It's front-page news in the New York Times, coincidentally seven years to the day after another front-page story.

The headline in print today is Nets, After a String of Homes, Hope to Settle Into Brooklyn, but an alternate headline, as indicated by the URL is "Nets Move to Brooklyn with Legitimacy in Sight."

That's a narrow notion of legitimacy, limited to the universe of sporting competitiveness, not to the overall move, one tainted in numerous ways, not least by the recently-emerged scandal regarding naming rights sponsor Barclays.

On the front page, it's glaring: if the only questions reporters ask a handful of fans and basketball professionals are about whether the boldly revamped team can compete, that's all the discussion will concern.

Here's sports columnist/reporter Harvey Araton's conclusion:
The arena is all but built. The star point guard is staying. And the Nets — the first major professional sports team to call Brooklyn home since the Dodgers, and the first to hit the city in 50 years — might actually be capable of taking the borough, if not yet the city, by storm.
Looking for confirmation

So who confirms that?
  • James Robinson, 25, who works in a sneaker store not far from the arena
  • Brooklyn-born-and-bred hoops star Chris Mullin (who's an NBA analyst for ESPN and was already on board, saying last December, "I love the fact that they’re going to Brooklyn.

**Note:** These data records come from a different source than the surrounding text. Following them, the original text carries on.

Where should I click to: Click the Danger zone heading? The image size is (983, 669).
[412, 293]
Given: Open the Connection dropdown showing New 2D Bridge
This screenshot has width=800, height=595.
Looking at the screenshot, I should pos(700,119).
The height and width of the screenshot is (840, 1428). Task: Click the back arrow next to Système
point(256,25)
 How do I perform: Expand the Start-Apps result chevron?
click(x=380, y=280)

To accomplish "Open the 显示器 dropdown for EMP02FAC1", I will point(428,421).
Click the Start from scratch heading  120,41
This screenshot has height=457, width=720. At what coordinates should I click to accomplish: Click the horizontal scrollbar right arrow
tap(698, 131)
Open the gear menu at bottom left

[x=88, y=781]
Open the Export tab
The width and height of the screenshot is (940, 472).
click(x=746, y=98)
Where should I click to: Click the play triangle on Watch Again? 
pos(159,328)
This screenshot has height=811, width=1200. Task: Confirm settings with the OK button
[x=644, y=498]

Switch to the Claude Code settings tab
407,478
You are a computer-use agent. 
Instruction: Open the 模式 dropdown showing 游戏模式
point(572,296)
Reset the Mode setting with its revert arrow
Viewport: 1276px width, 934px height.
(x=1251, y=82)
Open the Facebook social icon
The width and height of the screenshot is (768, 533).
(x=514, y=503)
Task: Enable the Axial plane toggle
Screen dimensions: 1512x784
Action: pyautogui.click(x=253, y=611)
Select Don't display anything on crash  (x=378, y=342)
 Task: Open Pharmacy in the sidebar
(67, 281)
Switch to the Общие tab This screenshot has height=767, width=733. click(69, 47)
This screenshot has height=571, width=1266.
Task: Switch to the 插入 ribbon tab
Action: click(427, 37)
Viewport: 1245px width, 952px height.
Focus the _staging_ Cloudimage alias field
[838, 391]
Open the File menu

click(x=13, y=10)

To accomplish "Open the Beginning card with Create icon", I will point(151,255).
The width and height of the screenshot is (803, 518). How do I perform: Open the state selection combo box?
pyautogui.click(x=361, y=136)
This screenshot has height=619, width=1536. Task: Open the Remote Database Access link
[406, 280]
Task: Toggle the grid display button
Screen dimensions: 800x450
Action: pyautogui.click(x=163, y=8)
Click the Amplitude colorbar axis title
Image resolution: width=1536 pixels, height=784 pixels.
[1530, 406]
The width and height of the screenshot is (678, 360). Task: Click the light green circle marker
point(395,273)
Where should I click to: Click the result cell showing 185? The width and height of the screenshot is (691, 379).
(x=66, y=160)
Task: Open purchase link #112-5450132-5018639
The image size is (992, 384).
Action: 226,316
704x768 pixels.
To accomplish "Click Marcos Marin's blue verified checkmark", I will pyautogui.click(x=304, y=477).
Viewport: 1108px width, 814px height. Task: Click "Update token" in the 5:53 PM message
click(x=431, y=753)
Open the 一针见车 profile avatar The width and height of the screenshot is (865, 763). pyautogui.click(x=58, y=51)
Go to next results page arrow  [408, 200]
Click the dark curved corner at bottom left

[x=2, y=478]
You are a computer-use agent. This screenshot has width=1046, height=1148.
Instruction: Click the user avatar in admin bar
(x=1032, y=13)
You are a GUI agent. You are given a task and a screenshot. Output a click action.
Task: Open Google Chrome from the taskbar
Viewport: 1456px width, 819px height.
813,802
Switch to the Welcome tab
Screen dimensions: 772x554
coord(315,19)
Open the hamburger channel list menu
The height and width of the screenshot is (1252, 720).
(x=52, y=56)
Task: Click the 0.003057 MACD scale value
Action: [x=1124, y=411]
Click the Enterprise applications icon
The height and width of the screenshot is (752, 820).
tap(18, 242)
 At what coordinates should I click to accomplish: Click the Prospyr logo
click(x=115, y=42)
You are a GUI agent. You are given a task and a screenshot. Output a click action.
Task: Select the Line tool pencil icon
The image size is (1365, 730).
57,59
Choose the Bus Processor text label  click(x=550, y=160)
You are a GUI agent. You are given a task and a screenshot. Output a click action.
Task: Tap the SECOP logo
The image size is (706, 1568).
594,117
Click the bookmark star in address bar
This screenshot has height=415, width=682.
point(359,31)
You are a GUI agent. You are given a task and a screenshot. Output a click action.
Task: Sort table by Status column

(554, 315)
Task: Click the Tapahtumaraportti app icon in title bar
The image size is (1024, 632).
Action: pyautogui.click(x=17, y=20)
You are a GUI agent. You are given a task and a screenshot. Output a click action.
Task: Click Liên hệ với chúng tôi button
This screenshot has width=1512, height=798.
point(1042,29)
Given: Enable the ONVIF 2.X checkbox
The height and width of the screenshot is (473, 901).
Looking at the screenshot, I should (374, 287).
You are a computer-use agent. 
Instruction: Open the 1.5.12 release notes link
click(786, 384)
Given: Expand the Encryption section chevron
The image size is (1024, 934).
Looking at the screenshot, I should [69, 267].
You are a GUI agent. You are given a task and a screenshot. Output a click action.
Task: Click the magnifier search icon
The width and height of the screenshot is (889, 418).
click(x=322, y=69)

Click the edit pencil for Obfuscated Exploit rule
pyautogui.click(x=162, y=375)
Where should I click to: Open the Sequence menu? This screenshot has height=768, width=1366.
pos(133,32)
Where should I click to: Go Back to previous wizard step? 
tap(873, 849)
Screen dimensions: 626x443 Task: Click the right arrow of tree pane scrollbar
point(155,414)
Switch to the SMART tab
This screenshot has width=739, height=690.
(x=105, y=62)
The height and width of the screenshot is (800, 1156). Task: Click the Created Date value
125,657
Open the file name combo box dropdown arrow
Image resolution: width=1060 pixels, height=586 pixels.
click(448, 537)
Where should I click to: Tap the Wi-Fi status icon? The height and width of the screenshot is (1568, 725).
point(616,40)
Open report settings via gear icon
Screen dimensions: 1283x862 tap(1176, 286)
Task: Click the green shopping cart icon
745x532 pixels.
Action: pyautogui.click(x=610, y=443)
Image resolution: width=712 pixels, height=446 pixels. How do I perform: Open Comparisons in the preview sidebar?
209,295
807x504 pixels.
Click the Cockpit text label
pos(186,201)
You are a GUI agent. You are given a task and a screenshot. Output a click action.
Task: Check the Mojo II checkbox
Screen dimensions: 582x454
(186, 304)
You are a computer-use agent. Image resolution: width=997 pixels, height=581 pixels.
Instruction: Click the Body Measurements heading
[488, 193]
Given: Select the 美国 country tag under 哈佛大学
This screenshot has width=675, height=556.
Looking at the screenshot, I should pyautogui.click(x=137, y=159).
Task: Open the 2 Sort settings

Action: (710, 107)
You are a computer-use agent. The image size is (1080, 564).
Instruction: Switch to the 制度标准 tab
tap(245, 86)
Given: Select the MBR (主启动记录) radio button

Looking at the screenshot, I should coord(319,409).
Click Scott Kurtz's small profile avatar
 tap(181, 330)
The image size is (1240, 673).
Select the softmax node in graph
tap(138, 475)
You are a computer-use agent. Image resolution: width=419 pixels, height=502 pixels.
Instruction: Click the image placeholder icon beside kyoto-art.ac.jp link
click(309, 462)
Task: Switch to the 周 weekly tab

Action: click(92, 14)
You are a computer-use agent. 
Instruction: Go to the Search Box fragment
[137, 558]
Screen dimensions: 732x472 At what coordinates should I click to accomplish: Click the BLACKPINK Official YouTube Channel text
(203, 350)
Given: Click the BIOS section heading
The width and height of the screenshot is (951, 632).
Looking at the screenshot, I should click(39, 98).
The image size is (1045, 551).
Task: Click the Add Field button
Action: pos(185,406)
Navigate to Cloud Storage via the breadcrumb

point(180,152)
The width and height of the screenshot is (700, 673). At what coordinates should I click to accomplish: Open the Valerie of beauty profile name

I think it’s going to work.")
  • Robert Liff, a longtime Nets season-ticket holder, who's renewed his season tickets, a Brooklyn native
  • Herb Turetzky, the Nets official scorer, since 1967, a former Brooklynite who lives in Queens
That's one civilian--and if he works at a sneaker store he's likely a basketball fan to begin with--and three already on the "team."

The article includes one voice of caution, a Brooklynite who "remains a stalwart Knicks fan" but "seemed open to persuasion."

But Hall of Famer Mullin gets to respond, suggesting that "one or two new players can change everything" for young people and that the mere banner of "Brooklyn" will generate loyalty.

Surely it will for some, especially if the story is limited to basketball.